Fire is an amazing way of cleaning up a lot of last year's dead fall and left overs. What would take me a day and a half to rake and haul takes a fire about thirty minutes to eliminate. It lives and breathes on the old leaves that I would otherwise have to bag up, it rollicks along on dead grass that clings to my garden fence, it makes short work of a steep hillside that we don't mow. It takes on a life of its own and I, for one, am very grateful.
Fire was often utilized by Native Americans on the grasslands. They would light the prairie up because they knew that the buffalo were attracted to the fresh spring grass that would rapidly grow up on a burned field. Burning off the old thatch made the new growth easy to get to and would draw the buffalo into the area for easier hunting. Burning eliminated a build up of dangerous biomass - this is what leads to such catastrophic forest fires out West. So much dead fall, grasses, needles, etc build up and form a thick, but highly volatile, layer that when something does happen to catch a spark from a lightning strike - it all goes up like kindling. For so many years the forestry departments were against lighting forest fires to help control the understory, but now I think they are starting to realize that in small doses, a fire can be a very good thing.

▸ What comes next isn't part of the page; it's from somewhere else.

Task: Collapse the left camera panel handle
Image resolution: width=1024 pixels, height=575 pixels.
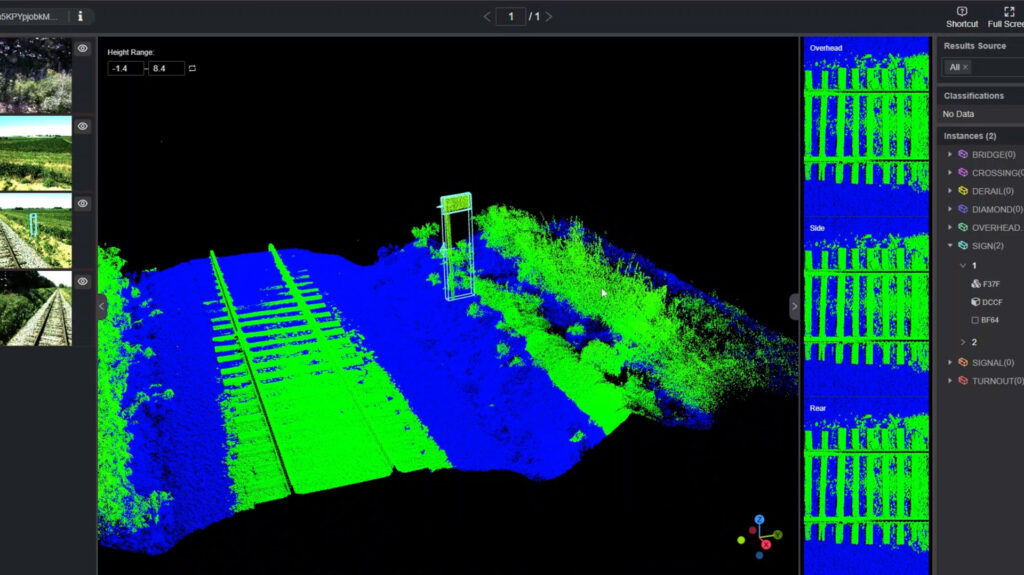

When I say I like the "mostly controllable" fires it is because I don't usually form piles - I let the fire run, but I have had personal experience with lighting my entire farm on fire accidentally. It was mid afternoon one windy day in March and I had just taken some paper out to burn in the "burning barrel" - a very country way of disposing of most things that will burn. I didn't pay much attention to the rather tall, dry grass about eight feet away from the barrel. I walked back in the house and helped the kids get their afternoon snacks before I looked out the window and said, "Where did all the fog......" And then it hit me that it wasn't fog - it was smoke and it covered the entire farm. I raced out of the house screaming for the two oldest kids to grab pails and hoses while I ran for the rake and shovel. By the time that I got into the tree line north of our house the fire had already ripped through and attacked one of the untended brush piles that had been sitting there.

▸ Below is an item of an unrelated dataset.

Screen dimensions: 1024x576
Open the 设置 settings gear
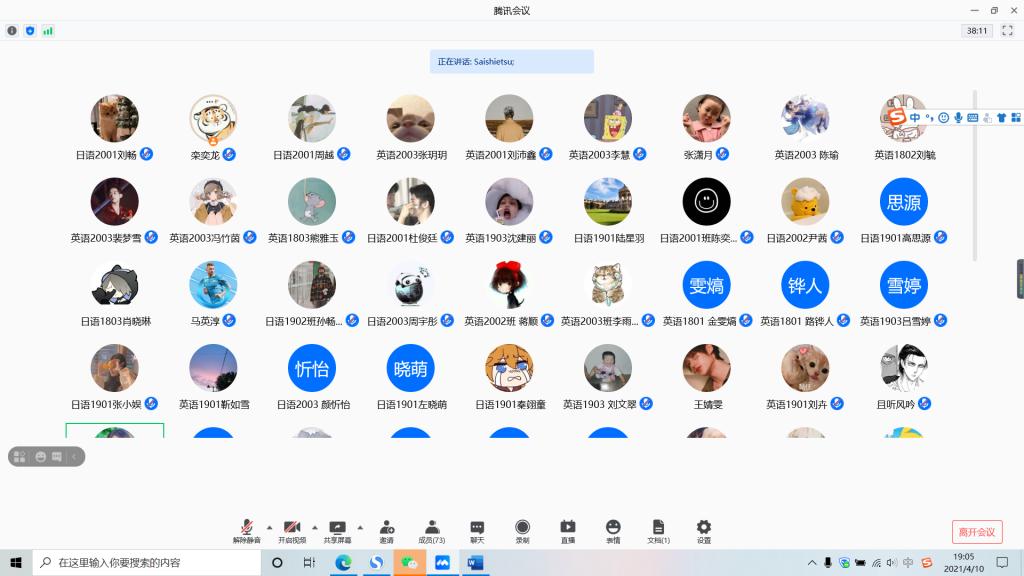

To this day, I can remember how amazingly hot that fire was and I have such profound respect for people who fight forest fires. I could not come within 20 feet of that brush pile and only managed to save one of the pine trees with a well aimed bucket of water. Between myself, and my 8 year old son and 5 year old daughter we were able to put out most of the fires within about an hour, but the final yell from my daughter to say that the barn was on fire just about floored me.

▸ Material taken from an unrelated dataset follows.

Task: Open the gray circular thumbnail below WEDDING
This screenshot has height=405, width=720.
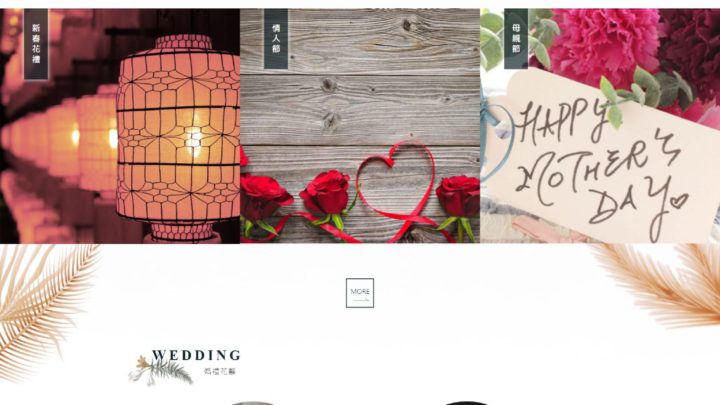Action: (252, 403)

The fire had crept along the ground working against the wind and finally reached the corner of a Morton building that we have. Just on the other side of the wall was a large pile of straw and somehow the fire had slithered under the wall and started the pile to smoldering. A pile of burning straw is almost the exact opposite of the brush pile....there is no obvious source of fire and yet the entire thing belches and billows smoke. We had to completely dismantle the straw pile and then pour water over the entire thing to get the fire out. It was a long and very tiring afternoon, but the farm that spring was beautiful with all the sticks and twigs gone and the bright green grass growing out of the blackened ground.
Suffice it to say that I have learned to only light a fire after setting the stage a little. I now have water buckets filled and at the ready and a hose hooked up and ready to go before any matches hit the ground. If I am home alone, I am sure to have my cell phone at the ready to call for help - either family or professional if the need should arise. I set the "buffer" zones where the fire will run up against some green grass, dirt or line of water that I have laid down and extinguish all on its own.
And so armed, I set free the fire to clear the way for new grasses, and it burns off the leftovers in my garden. All the leaves that reside over the winter in my perennial flower beds are raked and hauled down to the garden to be burned and then tilled in for mulch and compost. It is a wonderful way to consolidate biomass and still use it for creating a sustainable soil. Burning off my garden in the early spring leads to a blackened earth that then heats up faster and will help seeds to germinate a little earlier. And at the end of a tiring, stressful day, there really is no release like giving life to a little fire and watching it eat the ground up in its fervour....no wonder my mother loves it so.